Each of these propositions appears meaningful and relevant in an economy that is still largely impoverished and price sensitive. But do they really represent innovation? In Schumpeter’s terms, of course, they do, for they necessarily involve somewhat new methods and processes, while also opening up large new markets on account of their new price point. And yet, there is nothing fundamentally new about the experience cars, hotel rooms or water filters per se, though they might be new to those first-time consumers of these goods. Nevertheless, this cost-optimization approach to innovation may be considered as a first, necessary, and preliminary phase of innovation from India, which will eventually move on to more sophisticated higher order challenges, which truly bring new things into the world.
Two additional and complementary abilities are required for higher-order forms of innovation. The first is a rich understanding of human behavior, social interaction, and every practices, including the use of existing technologies, all of which can be gained through ethnographic techniques, particularly visual-intensive and design-oriented approaches. The second is the discrete identification and listing of the challenges and needs of human subjects in given contexts, so that component solutions and responses can be systematically proposed.
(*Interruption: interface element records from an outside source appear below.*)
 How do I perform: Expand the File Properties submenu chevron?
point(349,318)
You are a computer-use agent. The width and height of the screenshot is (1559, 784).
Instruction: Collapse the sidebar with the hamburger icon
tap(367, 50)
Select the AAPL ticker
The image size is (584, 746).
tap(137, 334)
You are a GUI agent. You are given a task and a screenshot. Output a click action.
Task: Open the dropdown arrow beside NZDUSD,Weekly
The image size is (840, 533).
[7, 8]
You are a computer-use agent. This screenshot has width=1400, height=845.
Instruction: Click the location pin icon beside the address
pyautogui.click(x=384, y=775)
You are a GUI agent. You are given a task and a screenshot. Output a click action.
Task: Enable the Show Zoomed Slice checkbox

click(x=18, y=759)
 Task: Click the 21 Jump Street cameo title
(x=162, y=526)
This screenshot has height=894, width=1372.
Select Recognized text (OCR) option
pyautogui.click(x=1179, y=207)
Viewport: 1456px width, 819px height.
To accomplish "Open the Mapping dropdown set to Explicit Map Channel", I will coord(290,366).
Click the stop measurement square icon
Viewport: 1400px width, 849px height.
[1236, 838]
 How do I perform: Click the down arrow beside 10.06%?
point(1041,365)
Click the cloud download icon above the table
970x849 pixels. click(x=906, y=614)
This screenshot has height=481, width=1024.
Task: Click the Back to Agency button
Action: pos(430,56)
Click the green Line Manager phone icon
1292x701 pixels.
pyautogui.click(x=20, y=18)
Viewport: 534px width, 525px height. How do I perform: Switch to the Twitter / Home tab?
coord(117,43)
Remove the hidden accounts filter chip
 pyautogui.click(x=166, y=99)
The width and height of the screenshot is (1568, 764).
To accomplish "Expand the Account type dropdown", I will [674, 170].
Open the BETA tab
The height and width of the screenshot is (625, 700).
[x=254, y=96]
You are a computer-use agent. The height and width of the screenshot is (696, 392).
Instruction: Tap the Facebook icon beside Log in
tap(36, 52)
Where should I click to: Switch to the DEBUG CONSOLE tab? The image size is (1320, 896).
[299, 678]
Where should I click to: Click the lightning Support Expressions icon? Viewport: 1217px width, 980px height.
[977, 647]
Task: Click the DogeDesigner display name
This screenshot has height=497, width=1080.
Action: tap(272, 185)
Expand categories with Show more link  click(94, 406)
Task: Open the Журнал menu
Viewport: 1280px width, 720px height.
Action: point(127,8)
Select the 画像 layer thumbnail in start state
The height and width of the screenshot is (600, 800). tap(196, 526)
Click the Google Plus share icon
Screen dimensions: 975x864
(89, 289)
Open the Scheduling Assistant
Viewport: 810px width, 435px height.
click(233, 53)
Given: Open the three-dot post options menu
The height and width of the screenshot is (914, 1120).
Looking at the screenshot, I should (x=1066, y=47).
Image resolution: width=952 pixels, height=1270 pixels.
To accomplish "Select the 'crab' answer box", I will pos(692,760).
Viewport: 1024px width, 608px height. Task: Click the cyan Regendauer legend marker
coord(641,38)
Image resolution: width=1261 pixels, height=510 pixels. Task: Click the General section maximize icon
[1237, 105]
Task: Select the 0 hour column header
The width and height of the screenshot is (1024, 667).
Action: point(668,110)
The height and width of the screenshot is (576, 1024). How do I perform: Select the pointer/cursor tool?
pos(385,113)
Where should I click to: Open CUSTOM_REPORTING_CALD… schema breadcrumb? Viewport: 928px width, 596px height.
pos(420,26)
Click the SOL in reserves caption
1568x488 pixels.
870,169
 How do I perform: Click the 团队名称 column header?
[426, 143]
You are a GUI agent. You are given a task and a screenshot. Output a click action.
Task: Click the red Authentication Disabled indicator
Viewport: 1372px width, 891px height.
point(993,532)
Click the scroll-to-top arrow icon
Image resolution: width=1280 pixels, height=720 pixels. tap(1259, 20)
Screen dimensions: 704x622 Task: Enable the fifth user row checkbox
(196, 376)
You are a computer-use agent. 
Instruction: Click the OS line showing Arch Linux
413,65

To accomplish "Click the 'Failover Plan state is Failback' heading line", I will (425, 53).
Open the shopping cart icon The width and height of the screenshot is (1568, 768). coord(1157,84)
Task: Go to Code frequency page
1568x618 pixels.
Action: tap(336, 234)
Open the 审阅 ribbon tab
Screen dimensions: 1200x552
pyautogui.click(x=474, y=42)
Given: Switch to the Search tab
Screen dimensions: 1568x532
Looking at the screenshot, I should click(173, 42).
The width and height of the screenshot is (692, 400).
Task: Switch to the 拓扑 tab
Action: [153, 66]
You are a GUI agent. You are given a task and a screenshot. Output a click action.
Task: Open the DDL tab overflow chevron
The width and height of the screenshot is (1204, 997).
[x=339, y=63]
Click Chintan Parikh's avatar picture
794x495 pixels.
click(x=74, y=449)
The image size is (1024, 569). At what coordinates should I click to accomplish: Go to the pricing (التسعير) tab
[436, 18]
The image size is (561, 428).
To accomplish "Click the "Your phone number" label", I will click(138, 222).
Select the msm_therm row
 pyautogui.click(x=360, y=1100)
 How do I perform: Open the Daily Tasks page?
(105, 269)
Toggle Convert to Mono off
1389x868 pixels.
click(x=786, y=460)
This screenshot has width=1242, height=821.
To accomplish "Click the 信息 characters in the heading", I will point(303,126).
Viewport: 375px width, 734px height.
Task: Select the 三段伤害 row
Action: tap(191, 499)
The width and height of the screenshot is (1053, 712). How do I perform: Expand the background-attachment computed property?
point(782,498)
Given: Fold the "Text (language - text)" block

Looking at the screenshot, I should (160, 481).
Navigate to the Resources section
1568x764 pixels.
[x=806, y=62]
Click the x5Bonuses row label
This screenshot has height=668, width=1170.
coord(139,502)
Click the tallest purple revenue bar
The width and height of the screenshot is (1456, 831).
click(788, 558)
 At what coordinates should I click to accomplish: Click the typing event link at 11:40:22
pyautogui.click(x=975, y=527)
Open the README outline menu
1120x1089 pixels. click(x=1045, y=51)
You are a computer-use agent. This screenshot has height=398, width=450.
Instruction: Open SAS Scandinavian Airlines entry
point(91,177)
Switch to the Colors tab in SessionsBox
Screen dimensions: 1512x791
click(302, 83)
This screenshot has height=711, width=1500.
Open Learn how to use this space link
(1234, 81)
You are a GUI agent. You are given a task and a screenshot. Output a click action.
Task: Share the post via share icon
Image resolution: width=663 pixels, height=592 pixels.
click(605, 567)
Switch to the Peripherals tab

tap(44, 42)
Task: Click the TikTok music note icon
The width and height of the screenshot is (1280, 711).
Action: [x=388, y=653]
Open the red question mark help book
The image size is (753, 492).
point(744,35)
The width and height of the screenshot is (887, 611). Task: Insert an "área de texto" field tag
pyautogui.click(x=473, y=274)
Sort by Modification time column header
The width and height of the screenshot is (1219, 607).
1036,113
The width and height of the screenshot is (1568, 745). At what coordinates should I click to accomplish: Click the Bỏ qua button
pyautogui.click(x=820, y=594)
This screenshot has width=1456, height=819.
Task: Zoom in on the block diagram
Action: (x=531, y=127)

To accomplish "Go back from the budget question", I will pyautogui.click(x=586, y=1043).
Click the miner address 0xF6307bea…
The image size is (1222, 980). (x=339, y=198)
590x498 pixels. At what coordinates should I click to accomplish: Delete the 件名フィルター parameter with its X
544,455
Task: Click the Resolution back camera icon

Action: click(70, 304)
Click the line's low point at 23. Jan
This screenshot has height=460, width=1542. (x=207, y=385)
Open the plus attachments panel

This process is called design analysis. Once these needs are synthesized through a design process, prototyped and tested, something new can be birthed into the world, which is not an imitation or adaptation or re-engineering of something someone else has already thought up. It is true product or service innovation, the creation of new consumer goods, in Schumpeter’s formulation.
Again, the systematicity and high-level intentionality of this process cannot be further from the adaptive response of country-mechanics dealing with an over-heating engine on the side of the road. So why does jugaad keep coming up, not only for others struggling with India’s innovation path, but also in my own mind, whenever I think of innovation in India? I think this may have to do with the kinds of skills and capacities that are required, both for jugaad, as well as for design research, design analysis and the other steps and stages of systematic innovation. It has to do with the part of one’s mind that becomes activated when confronted with a three-dimensional riddle, rising to the challenge of solving a puzzle, addressing a multivariate problem for which there can be no linear solution. That leap will have to be made, for it is clear that there are neither roadsigns nor roads, and you will have to leap into someone else’s mind or into the common thread of ingenuity that binds all of us in this social-technological chain of human existence to make this contraption hum with life.